(Listed entries Opens)

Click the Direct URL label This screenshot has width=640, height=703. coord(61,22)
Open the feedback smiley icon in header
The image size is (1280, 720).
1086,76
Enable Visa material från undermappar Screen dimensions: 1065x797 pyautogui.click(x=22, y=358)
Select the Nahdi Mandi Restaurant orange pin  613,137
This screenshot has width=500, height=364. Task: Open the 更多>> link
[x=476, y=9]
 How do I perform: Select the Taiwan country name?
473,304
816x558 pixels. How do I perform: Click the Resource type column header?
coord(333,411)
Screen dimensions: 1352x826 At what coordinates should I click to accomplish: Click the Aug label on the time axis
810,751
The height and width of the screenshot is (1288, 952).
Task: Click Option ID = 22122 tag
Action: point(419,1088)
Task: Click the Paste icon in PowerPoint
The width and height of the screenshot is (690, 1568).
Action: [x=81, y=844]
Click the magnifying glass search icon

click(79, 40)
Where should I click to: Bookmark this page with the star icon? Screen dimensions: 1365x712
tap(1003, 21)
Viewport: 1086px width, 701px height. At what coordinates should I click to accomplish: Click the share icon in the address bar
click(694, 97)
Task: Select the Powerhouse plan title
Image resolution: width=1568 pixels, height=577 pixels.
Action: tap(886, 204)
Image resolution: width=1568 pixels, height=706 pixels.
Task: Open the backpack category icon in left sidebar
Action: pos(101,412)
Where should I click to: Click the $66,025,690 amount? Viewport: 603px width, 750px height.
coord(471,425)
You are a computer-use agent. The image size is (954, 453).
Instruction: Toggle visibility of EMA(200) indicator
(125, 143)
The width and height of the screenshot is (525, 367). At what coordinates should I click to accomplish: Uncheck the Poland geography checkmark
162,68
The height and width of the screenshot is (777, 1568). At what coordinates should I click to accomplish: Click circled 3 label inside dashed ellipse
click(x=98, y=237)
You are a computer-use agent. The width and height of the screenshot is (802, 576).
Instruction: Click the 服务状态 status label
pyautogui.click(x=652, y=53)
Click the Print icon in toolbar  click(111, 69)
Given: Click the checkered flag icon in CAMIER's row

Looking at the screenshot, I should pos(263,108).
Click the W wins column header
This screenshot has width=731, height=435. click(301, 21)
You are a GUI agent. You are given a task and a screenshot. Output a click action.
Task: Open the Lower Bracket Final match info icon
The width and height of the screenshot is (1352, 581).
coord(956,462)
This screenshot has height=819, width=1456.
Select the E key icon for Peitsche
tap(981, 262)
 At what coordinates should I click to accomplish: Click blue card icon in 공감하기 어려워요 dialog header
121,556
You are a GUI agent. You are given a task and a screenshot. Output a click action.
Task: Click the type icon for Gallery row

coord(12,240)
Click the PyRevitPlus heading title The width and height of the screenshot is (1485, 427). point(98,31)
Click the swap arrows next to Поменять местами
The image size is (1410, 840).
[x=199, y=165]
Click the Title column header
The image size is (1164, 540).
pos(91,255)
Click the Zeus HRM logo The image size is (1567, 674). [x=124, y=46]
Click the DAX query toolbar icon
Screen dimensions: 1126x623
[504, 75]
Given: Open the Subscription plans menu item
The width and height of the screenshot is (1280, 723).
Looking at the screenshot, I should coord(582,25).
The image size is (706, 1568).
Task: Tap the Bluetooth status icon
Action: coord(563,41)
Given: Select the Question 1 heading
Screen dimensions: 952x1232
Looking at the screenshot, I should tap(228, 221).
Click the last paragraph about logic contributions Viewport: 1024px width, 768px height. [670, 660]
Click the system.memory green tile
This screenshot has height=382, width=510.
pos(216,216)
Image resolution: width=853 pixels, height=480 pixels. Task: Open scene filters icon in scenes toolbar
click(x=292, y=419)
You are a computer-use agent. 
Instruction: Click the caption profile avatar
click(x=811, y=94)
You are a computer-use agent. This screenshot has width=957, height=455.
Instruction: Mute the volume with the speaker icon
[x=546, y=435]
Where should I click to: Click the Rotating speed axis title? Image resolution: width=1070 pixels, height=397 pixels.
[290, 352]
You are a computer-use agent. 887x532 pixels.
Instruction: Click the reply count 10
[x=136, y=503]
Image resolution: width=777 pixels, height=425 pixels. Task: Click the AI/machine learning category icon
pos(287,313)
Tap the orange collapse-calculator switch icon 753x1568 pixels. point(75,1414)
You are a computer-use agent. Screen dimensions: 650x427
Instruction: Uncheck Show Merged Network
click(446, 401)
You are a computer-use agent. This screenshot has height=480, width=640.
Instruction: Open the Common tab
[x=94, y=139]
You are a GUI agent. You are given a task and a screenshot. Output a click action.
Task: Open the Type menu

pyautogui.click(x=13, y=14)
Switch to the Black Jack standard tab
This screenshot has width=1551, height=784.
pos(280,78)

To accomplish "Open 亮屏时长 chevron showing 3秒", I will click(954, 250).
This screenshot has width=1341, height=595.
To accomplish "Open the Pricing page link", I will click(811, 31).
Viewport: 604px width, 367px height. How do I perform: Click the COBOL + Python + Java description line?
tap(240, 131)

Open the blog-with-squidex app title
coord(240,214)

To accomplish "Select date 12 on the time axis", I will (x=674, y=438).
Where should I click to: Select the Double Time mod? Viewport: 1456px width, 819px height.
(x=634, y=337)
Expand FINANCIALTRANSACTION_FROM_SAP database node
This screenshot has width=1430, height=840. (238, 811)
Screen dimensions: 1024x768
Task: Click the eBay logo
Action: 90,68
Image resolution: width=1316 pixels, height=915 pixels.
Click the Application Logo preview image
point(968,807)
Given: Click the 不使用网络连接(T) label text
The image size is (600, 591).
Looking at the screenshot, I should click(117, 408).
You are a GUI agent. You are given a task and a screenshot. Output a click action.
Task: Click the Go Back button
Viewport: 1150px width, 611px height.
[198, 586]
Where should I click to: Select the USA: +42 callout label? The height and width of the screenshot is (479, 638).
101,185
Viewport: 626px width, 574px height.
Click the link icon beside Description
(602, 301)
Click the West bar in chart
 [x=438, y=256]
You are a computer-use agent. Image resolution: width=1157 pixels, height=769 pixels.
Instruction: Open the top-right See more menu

(Listed entries Closes)

▸ **What to work on**: Reproduce exactly, please, only the lines from the start of the data above to the line that contains "Select the Nahdi", with both ends kept.

▸ **Final answer**:
Click the Direct URL label This screenshot has width=640, height=703. coord(61,22)
Open the feedback smiley icon in header
The image size is (1280, 720).
1086,76
Enable Visa material från undermappar Screen dimensions: 1065x797 pyautogui.click(x=22, y=358)
Select the Nahdi Mandi Restaurant orange pin  613,137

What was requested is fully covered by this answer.